# PC3200 or PC3200U



## mrgreenjeans53 (Dec 14, 2012)

Hi,

I am attempting to upgrade the ram in my pc to install the windows 8 upgrade software. I got a message that said I need at least 1gb of ram to run the install. I knew I only had 512mb. I pulled 1 stick of ram to see what kind I needed and found that it is PC3200U. I have been to numerous stores that carry ram but can only find PC3200, no "U".

I spoke to one of the people at one store that does repairs on PC's and he told me that he had never come across the PC3200U. He looked it up and told me that the "U" stood for "Unregistered" and said that all the RAM that they had in the store for sale was the unregistered so I bought a 1gb stick from there. 

I joined this site today and looked up PC3200 vs PC3200U. I found that the "U" stands for "Unbuffered". I am really confussed now, more than I was already....lol. 

My question is......can I use either (PC3200 or PC3200U) or should I return the one I bought and continue to search for the PC3200U?

Thank you in advance for your assistance. Great site by the way!! I'm sure I will learn a lot here.


----------



## gcavan (Aug 13, 2009)

Download and run the Crucial System Scanner to find out what type of memory your PC supports. It will also suggest the best upgrades for you.

Crucial System Scanner tool.


----------



## Fjandr (Sep 26, 2012)

The PC3200 you'll find in most electronics stores in unbuffered. The memory you want to stay away from in home machines has an "R" designation at the end.

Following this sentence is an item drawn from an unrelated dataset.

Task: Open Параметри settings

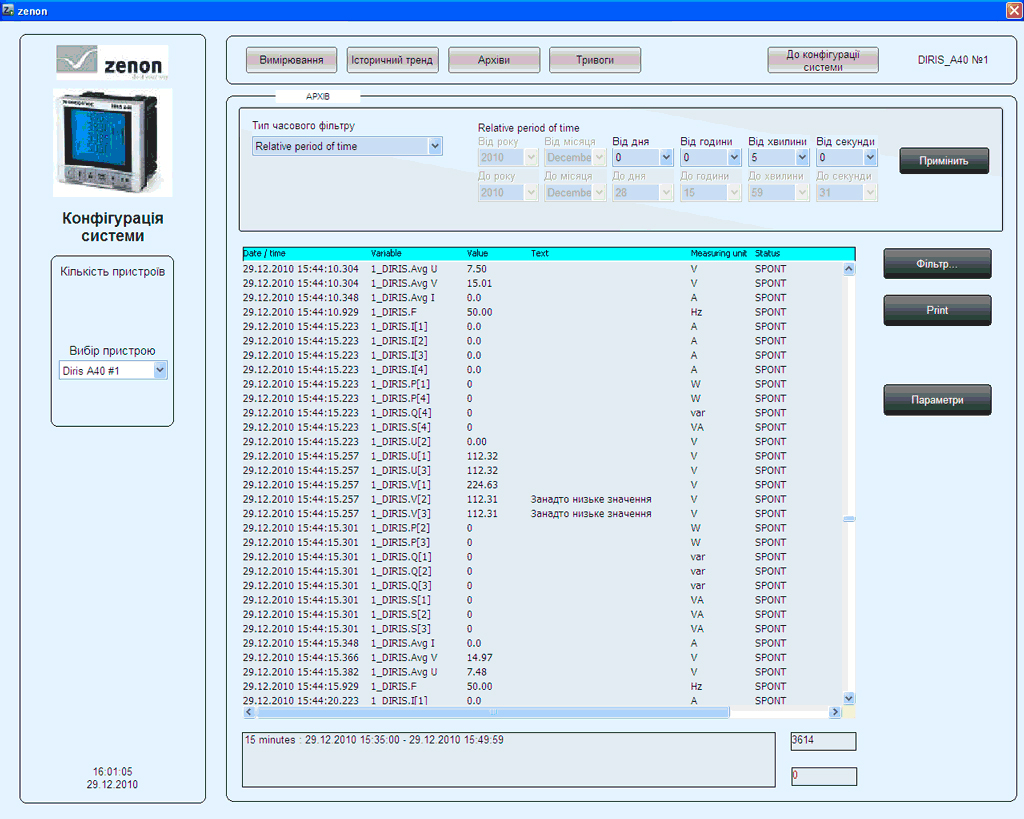Action: pyautogui.click(x=937, y=400)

The "R" stands for "registered," and registered memory is not compatible with unregistered memory.

Normal, non-ECC non-registered memory has chips the same size, in numbers divisible by 8. ECC memory has an extra chip per bank, so the number of chips is divisible by 9. Registered memory has an additional registration chip which is much smaller than the normal memory chips. Registered memory also has the key notch in a different place; you cannot fit it onto a board which is not designed to accept registered memory.

You _can_ use ECC modules on a non-ECC board, so long as they are non-registered modules.


----------